Optical metrology is increasingly used on the production floor for surface and coordinate measurement, but the traceability and uncertainty infrastructure, something we almost take for granted with contact measurement methods, is missing. Why? Whilst it is relatively simple to understand and model the physical interaction of a contact probe tip with a surface, it not so simple to model the equivalent optical interaction – it is a more complex physics problem. This problem is exacerbated by the increasingly complex nature of the shapes and surfaces used in advanced manufacturing. For these reasons, it is still rare to see optical coordinate metrology data or parameters quoted with uncertainty.

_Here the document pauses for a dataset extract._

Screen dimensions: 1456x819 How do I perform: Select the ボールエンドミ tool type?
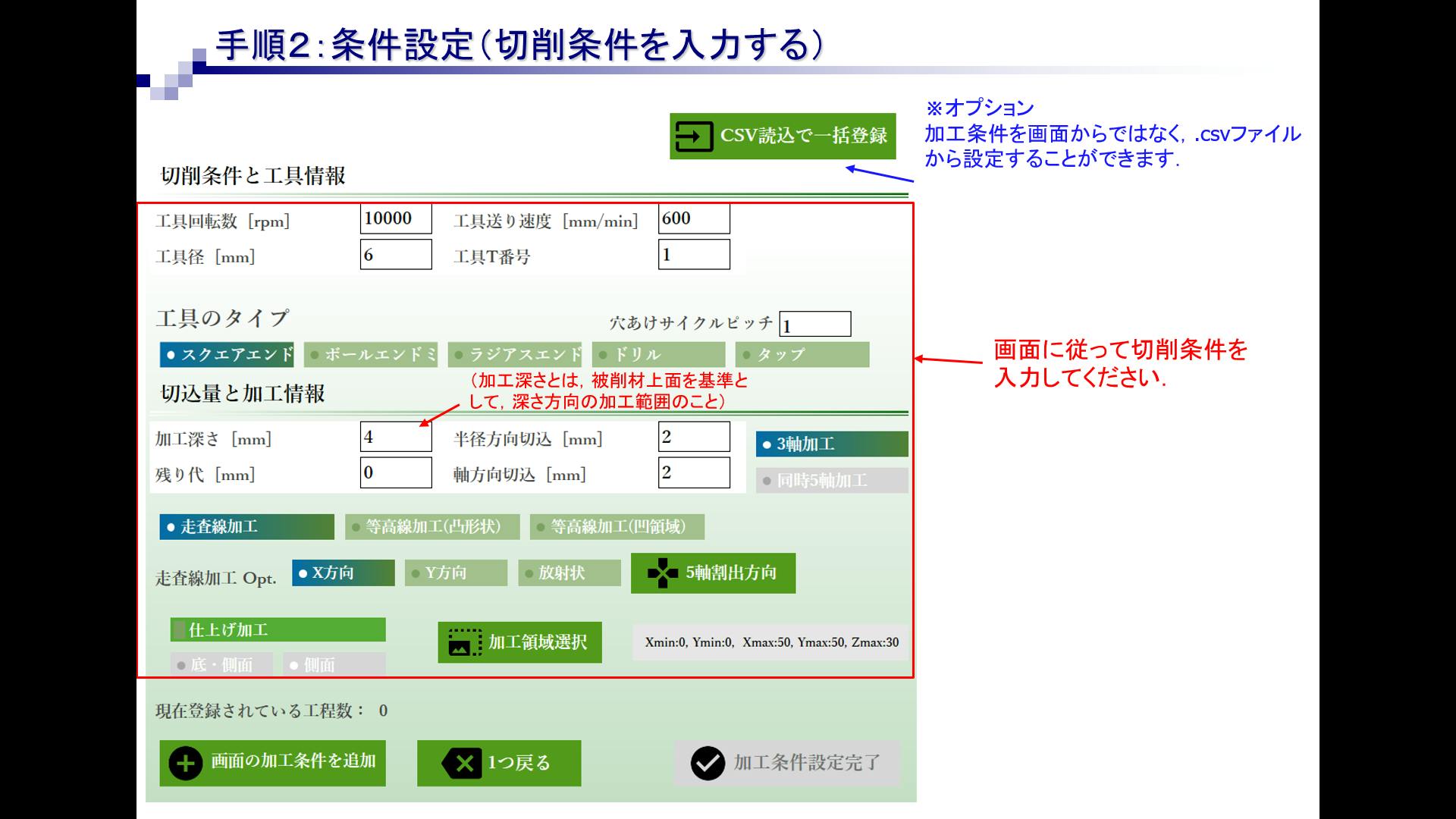point(371,355)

To partly address this issue in the surface texture measurement community, a framework is being developed that introduces a number of common or instrument-independent metrological characteristics – these can be determined with suitable artefacts and procedures, and the resulting characteristic values can then be propagated through a measurement model to give an evaluation of measurement uncertainty. However, this framework can only be applied to surfaces with relatively simple geometries, where optical effects, such as multiple scattering, can be ignored. I will present research aimed at extending the framework to any surface geometry with any optical surface measuring instrument and allow direct comparison of the performances of different optical instruments. This will represent a major breakthrough both from academic and industrial impact points of view. I will present early research to develop a suite of “virtual” optical instruments by systematically combining surface scattering models with three-dimensional optical imaging theory and surface reconstruction models. The virtual systems will be integrated into the physical instruments to predict optical responses to any surface geometry and evaluate the task-specific measurement uncertainty.

Event Recording

Biography

Richard is currently a Professor in Metrology at the University of Nottingham, Director of the Midlands Centre for Data-Driven Metrology, Head of the Manufacturing Metrology Team and prior to this spent 25 years at the National Physical Laboratory. He has been researching and lecturing on surface metrology for over 30 years. He is on the Council of the European Society of Precision Engineering and Nanotechnology (president elect), the Board of the American Society of Precision Engineering and several international standards committees. He is the European Editor-in-Chief for Precision Engineering and has over 540 publications including eight textbooks. He is a Fellow of the International Academy of Production Engineering (CIRP), the Institute of Physics, the Institution of Engineering & Technology, the Higher Education Authority, the Institute of Measurement & Control, the International Academy of Engineering and Technology and the International Society of Nanomanufacturing. He is a visiting professor at Loughborough University and the Harbin Institute of Technology.